EXERCISE DATA>
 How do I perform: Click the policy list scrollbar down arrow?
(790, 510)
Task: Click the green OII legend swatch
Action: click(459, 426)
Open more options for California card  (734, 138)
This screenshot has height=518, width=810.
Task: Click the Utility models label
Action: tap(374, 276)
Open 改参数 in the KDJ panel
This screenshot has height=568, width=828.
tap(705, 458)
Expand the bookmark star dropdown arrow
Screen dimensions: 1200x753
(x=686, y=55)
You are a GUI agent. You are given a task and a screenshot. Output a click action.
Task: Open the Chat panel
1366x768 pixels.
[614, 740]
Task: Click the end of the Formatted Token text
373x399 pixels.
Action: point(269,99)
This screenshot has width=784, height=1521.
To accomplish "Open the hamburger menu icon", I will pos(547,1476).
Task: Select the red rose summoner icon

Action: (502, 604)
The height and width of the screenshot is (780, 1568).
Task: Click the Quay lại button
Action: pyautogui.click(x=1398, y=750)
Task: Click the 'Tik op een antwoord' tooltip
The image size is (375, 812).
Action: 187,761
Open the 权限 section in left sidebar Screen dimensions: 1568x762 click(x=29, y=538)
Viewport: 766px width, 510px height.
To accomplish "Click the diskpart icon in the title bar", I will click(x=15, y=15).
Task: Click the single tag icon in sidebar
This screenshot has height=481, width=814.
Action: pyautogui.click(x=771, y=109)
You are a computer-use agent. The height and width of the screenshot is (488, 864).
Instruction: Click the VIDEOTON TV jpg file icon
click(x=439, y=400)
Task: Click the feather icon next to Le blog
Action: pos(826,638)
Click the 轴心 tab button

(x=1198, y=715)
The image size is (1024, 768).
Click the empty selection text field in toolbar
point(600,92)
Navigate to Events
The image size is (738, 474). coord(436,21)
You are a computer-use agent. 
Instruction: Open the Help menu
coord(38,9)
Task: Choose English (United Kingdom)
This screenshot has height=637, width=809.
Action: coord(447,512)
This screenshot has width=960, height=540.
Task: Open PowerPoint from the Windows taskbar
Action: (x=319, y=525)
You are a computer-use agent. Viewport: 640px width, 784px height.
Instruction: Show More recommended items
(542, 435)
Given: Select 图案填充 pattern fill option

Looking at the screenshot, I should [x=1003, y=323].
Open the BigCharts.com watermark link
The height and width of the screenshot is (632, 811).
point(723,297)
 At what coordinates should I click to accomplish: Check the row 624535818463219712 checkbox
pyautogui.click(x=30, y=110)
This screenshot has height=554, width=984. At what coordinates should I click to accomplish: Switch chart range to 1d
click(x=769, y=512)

BRIEF> Nothing but the lines from the one with "This screenshot has height=481, width=814." through the final line of the records may appear in the answer, and each must be transcribed exactly.

RESPONSE>
This screenshot has height=481, width=814.
Action: pyautogui.click(x=771, y=109)
You are a computer-use agent. The height and width of the screenshot is (488, 864).
Instruction: Click the VIDEOTON TV jpg file icon
click(x=439, y=400)
Task: Click the feather icon next to Le blog
Action: pos(826,638)
Click the 轴心 tab button

(x=1198, y=715)
The image size is (1024, 768).
Click the empty selection text field in toolbar
point(600,92)
Navigate to Events
The image size is (738, 474). coord(436,21)
You are a computer-use agent. 
Instruction: Open the Help menu
coord(38,9)
Task: Choose English (United Kingdom)
This screenshot has height=637, width=809.
Action: coord(447,512)
This screenshot has width=960, height=540.
Task: Open PowerPoint from the Windows taskbar
Action: (x=319, y=525)
You are a computer-use agent. Viewport: 640px width, 784px height.
Instruction: Show More recommended items
(542, 435)
Given: Select 图案填充 pattern fill option

Looking at the screenshot, I should [x=1003, y=323].
Open the BigCharts.com watermark link
The height and width of the screenshot is (632, 811).
point(723,297)
 At what coordinates should I click to accomplish: Check the row 624535818463219712 checkbox
pyautogui.click(x=30, y=110)
This screenshot has height=554, width=984. At what coordinates should I click to accomplish: Switch chart range to 1d
click(x=769, y=512)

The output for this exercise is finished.